Dataset records
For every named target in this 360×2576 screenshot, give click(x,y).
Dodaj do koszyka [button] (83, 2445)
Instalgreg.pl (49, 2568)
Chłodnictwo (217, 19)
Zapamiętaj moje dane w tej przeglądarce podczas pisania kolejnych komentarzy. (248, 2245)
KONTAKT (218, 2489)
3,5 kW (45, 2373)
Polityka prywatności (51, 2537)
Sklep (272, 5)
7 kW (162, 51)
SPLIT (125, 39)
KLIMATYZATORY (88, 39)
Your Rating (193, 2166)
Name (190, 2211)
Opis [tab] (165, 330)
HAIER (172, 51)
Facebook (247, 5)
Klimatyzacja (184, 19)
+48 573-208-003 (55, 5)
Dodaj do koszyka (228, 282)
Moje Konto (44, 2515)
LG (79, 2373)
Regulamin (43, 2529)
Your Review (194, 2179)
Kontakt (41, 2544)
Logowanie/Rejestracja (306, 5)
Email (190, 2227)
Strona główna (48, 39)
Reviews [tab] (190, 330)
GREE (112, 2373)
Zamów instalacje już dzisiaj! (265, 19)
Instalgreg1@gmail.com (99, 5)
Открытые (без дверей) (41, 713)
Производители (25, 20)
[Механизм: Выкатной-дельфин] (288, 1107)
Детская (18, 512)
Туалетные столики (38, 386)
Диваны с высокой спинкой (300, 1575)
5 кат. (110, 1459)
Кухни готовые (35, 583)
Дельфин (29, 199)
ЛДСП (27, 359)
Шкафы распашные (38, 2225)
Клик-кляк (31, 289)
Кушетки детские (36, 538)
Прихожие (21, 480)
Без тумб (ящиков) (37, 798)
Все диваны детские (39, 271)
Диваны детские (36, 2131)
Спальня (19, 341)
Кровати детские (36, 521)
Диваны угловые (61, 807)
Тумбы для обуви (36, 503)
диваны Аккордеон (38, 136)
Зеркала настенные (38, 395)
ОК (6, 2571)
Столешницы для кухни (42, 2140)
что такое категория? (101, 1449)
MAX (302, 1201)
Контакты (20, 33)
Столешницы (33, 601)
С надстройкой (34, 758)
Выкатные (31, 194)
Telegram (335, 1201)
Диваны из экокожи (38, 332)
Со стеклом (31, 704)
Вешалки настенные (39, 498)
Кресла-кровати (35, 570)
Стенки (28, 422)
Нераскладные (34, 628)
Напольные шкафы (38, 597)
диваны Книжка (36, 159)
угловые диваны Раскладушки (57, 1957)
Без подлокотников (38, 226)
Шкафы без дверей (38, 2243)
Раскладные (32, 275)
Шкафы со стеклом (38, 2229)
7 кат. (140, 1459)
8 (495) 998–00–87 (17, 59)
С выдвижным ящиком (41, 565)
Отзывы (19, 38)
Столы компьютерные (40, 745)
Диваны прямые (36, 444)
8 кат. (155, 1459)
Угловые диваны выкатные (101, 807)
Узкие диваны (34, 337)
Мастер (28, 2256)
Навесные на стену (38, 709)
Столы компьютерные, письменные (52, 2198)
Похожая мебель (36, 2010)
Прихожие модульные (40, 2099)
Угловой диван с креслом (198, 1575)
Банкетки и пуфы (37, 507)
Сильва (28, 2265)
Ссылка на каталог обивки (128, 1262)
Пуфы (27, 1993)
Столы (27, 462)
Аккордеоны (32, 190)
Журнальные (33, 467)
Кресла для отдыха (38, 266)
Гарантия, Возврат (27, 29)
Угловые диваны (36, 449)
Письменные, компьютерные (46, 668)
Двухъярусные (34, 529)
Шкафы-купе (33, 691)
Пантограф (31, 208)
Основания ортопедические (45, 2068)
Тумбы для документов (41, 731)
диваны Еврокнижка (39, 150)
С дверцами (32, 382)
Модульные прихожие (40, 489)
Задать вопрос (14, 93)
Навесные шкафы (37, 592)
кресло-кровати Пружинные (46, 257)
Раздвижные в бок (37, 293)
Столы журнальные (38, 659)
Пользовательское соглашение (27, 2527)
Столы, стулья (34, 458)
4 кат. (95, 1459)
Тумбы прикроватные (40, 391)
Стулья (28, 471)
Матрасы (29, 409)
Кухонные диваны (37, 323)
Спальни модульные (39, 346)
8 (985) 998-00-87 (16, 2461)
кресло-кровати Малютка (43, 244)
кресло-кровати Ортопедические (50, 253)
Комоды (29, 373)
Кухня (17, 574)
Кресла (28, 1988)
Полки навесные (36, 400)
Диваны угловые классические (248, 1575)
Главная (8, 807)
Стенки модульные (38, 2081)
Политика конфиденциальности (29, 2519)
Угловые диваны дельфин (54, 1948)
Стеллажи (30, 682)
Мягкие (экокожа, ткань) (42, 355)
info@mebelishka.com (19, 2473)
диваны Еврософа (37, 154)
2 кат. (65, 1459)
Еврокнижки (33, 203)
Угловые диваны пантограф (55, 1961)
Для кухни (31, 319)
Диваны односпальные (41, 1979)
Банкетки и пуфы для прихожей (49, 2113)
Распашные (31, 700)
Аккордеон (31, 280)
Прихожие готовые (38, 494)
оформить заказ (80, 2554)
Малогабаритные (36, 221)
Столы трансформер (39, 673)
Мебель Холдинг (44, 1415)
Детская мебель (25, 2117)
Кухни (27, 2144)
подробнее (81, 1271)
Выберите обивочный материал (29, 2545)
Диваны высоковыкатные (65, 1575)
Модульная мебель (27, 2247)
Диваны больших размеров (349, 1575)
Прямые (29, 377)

▶ _What is required_
Please give back only the lines between the first line of the entries and the line with "Кухни готовые (35, 583)", both ends included, word for word.

▶ _Exercise response_
For every named target in this 360×2576 screenshot, give click(x,y).
Dodaj do koszyka [button] (83, 2445)
Instalgreg.pl (49, 2568)
Chłodnictwo (217, 19)
Zapamiętaj moje dane w tej przeglądarce podczas pisania kolejnych komentarzy. (248, 2245)
KONTAKT (218, 2489)
3,5 kW (45, 2373)
Polityka prywatności (51, 2537)
Sklep (272, 5)
7 kW (162, 51)
SPLIT (125, 39)
KLIMATYZATORY (88, 39)
Your Rating (193, 2166)
Name (190, 2211)
Opis [tab] (165, 330)
HAIER (172, 51)
Facebook (247, 5)
Klimatyzacja (184, 19)
+48 573-208-003 (55, 5)
Dodaj do koszyka (228, 282)
Moje Konto (44, 2515)
LG (79, 2373)
Regulamin (43, 2529)
Your Review (194, 2179)
Kontakt (41, 2544)
Logowanie/Rejestracja (306, 5)
Email (190, 2227)
Strona główna (48, 39)
Reviews [tab] (190, 330)
GREE (112, 2373)
Zamów instalacje już dzisiaj! (265, 19)
Instalgreg1@gmail.com (99, 5)
Открытые (без дверей) (41, 713)
Производители (25, 20)
[Механизм: Выкатной-дельфин] (288, 1107)
Детская (18, 512)
Туалетные столики (38, 386)
Диваны с высокой спинкой (300, 1575)
5 кат. (110, 1459)
Кухни готовые (35, 583)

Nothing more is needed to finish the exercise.